■ Exercise instructions: Print each line of the items below again word for word, with no changes.

--- start Data excerpts ---

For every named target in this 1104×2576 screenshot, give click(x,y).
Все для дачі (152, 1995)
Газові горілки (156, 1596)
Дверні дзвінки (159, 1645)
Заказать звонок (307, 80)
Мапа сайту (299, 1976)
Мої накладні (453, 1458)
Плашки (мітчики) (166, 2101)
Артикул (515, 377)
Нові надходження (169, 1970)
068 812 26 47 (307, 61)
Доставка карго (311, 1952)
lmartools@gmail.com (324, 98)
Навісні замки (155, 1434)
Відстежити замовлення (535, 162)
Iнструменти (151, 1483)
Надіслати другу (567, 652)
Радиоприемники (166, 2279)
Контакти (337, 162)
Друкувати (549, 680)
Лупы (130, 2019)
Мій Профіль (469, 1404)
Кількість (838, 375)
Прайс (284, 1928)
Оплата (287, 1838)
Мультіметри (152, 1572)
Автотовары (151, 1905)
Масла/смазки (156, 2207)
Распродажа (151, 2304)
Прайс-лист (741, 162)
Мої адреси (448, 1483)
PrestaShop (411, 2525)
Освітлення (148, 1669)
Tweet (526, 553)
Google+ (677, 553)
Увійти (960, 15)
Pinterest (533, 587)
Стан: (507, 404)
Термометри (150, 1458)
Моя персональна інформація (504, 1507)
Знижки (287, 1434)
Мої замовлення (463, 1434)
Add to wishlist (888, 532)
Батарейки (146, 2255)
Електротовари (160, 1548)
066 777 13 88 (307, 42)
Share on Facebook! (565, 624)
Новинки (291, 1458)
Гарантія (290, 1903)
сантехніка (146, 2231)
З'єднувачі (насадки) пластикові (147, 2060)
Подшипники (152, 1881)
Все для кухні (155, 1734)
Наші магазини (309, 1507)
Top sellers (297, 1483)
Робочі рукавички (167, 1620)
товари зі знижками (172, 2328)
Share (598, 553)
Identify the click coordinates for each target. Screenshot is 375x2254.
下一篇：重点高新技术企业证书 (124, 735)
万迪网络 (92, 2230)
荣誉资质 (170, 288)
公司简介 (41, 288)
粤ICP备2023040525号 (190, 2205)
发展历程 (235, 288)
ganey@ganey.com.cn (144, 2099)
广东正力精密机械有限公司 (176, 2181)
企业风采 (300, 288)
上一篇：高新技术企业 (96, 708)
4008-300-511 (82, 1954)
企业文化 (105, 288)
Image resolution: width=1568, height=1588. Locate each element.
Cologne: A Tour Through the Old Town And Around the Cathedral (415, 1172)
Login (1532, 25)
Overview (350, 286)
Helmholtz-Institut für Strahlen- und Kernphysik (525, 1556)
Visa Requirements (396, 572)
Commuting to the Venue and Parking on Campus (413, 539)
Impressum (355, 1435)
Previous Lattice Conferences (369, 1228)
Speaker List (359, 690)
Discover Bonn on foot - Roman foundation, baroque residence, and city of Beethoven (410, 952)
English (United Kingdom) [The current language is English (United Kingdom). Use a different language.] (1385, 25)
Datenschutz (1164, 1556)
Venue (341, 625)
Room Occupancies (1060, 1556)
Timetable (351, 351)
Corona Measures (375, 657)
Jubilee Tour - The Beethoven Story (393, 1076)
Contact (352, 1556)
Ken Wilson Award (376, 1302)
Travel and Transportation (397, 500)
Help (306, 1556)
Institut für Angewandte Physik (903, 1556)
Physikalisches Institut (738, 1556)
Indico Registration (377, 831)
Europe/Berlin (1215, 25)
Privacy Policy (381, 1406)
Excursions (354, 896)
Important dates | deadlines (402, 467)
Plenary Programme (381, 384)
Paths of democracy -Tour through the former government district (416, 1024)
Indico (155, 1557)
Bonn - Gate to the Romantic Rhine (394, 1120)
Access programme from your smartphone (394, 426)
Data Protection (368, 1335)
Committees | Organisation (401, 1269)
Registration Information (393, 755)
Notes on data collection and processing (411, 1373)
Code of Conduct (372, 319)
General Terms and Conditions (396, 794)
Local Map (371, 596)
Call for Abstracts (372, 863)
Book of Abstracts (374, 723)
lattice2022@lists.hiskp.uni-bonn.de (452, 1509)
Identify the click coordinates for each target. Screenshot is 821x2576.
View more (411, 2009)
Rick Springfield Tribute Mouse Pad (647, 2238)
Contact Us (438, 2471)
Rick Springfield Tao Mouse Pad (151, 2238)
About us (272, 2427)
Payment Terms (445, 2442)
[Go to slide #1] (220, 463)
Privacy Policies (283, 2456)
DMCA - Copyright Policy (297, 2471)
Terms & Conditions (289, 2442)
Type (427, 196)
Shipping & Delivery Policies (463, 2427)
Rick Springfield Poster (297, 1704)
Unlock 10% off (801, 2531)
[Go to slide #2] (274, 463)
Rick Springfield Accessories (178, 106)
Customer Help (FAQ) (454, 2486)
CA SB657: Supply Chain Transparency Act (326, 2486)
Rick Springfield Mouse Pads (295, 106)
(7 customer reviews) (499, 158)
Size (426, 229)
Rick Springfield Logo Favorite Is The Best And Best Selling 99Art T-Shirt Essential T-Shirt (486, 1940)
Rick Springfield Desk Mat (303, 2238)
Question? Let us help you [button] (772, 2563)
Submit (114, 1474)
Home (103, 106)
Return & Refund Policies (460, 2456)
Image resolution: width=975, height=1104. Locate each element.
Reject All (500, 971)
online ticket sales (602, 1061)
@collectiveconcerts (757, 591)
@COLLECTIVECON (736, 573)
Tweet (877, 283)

--- end Data excerpts ---

■ Written solution:
For every named target in this 1104×2576 screenshot, give click(x,y).
Все для дачі (152, 1995)
Газові горілки (156, 1596)
Дверні дзвінки (159, 1645)
Заказать звонок (307, 80)
Мапа сайту (299, 1976)
Мої накладні (453, 1458)
Плашки (мітчики) (166, 2101)
Артикул (515, 377)
Нові надходження (169, 1970)
068 812 26 47 (307, 61)
Доставка карго (311, 1952)
lmartools@gmail.com (324, 98)
Навісні замки (155, 1434)
Відстежити замовлення (535, 162)
Iнструменти (151, 1483)
Надіслати другу (567, 652)
Радиоприемники (166, 2279)
Контакти (337, 162)
Друкувати (549, 680)
Лупы (130, 2019)
Мій Профіль (469, 1404)
Кількість (838, 375)
Прайс (284, 1928)
Оплата (287, 1838)
Мультіметри (152, 1572)
Автотовары (151, 1905)
Масла/смазки (156, 2207)
Распродажа (151, 2304)
Прайс-лист (741, 162)
Мої адреси (448, 1483)
PrestaShop (411, 2525)
Освітлення (148, 1669)
Tweet (526, 553)
Google+ (677, 553)
Увійти (960, 15)
Pinterest (533, 587)
Стан: (507, 404)
Термометри (150, 1458)
Моя персональна інформація (504, 1507)
Знижки (287, 1434)
Мої замовлення (463, 1434)
Add to wishlist (888, 532)
Батарейки (146, 2255)
Електротовари (160, 1548)
066 777 13 88 (307, 42)
Share on Facebook! (565, 624)
Новинки (291, 1458)
Гарантія (290, 1903)
сантехніка (146, 2231)
З'єднувачі (насадки) пластикові (147, 2060)
Подшипники (152, 1881)
Все для кухні (155, 1734)
Наші магазини (309, 1507)
Top sellers (297, 1483)
Робочі рукавички (167, 1620)
товари зі знижками (172, 2328)
Share (598, 553)
Identify the click coordinates for each target. Screenshot is 375x2254.
下一篇：重点高新技术企业证书 (124, 735)
万迪网络 (92, 2230)
荣誉资质 (170, 288)
公司简介 (41, 288)
粤ICP备2023040525号 (190, 2205)
发展历程 (235, 288)
ganey@ganey.com.cn (144, 2099)
广东正力精密机械有限公司 (176, 2181)
企业风采 (300, 288)
上一篇：高新技术企业 (96, 708)
4008-300-511 (82, 1954)
企业文化 (105, 288)
Image resolution: width=1568, height=1588. Locate each element.
Cologne: A Tour Through the Old Town And Around the Cathedral (415, 1172)
Login (1532, 25)
Overview (350, 286)
Helmholtz-Institut für Strahlen- und Kernphysik (525, 1556)
Visa Requirements (396, 572)
Commuting to the Venue and Parking on Campus (413, 539)
Impressum (355, 1435)
Previous Lattice Conferences (369, 1228)
Speaker List (359, 690)
Discover Bonn on foot - Roman foundation, baroque residence, and city of Beethoven (410, 952)
English (United Kingdom) [The current language is English (United Kingdom). Use a different language.] (1385, 25)
Datenschutz (1164, 1556)
Venue (341, 625)
Room Occupancies (1060, 1556)
Timetable (351, 351)
Corona Measures (375, 657)
Jubilee Tour - The Beethoven Story (393, 1076)
Contact (352, 1556)
Ken Wilson Award (376, 1302)
Travel and Transportation (397, 500)
Help (306, 1556)
Institut für Angewandte Physik (903, 1556)
Physikalisches Institut (738, 1556)
Indico Registration (377, 831)
Europe/Berlin (1215, 25)
Privacy Policy (381, 1406)
Excursions (354, 896)
Important dates | deadlines (402, 467)
Plenary Programme (381, 384)
Paths of democracy -Tour through the former government district (416, 1024)
Indico (155, 1557)
Bonn - Gate to the Romantic Rhine (394, 1120)
Access programme from your smartphone (394, 426)
Data Protection (368, 1335)
Committees | Organisation (401, 1269)
Registration Information (393, 755)
Notes on data collection and processing (411, 1373)
Code of Conduct (372, 319)
General Terms and Conditions (396, 794)
Local Map (371, 596)
Call for Abstracts (372, 863)
Book of Abstracts (374, 723)
lattice2022@lists.hiskp.uni-bonn.de (452, 1509)
Identify the click coordinates for each target. Screenshot is 821x2576.
View more (411, 2009)
Rick Springfield Tribute Mouse Pad (647, 2238)
Contact Us (438, 2471)
Rick Springfield Tao Mouse Pad (151, 2238)
About us (272, 2427)
Payment Terms (445, 2442)
[Go to slide #1] (220, 463)
Privacy Policies (283, 2456)
DMCA - Copyright Policy (297, 2471)
Terms & Conditions (289, 2442)
Type (427, 196)
Shipping & Delivery Policies (463, 2427)
Rick Springfield Poster (297, 1704)
Unlock 10% off (801, 2531)
[Go to slide #2] (274, 463)
Rick Springfield Accessories (178, 106)
Customer Help (FAQ) (454, 2486)
CA SB657: Supply Chain Transparency Act (326, 2486)
Rick Springfield Mouse Pads (295, 106)
(7 customer reviews) (499, 158)
Size (426, 229)
Rick Springfield Logo Favorite Is The Best And Best Selling 99Art T-Shirt Essential T-Shirt (486, 1940)
Rick Springfield Desk Mat (303, 2238)
Question? Let us help you [button] (772, 2563)
Submit (114, 1474)
Home (103, 106)
Return & Refund Policies (460, 2456)
Image resolution: width=975, height=1104. Locate each element.
Reject All (500, 971)
online ticket sales (602, 1061)
@collectiveconcerts (757, 591)
@COLLECTIVECON (736, 573)
Tweet (877, 283)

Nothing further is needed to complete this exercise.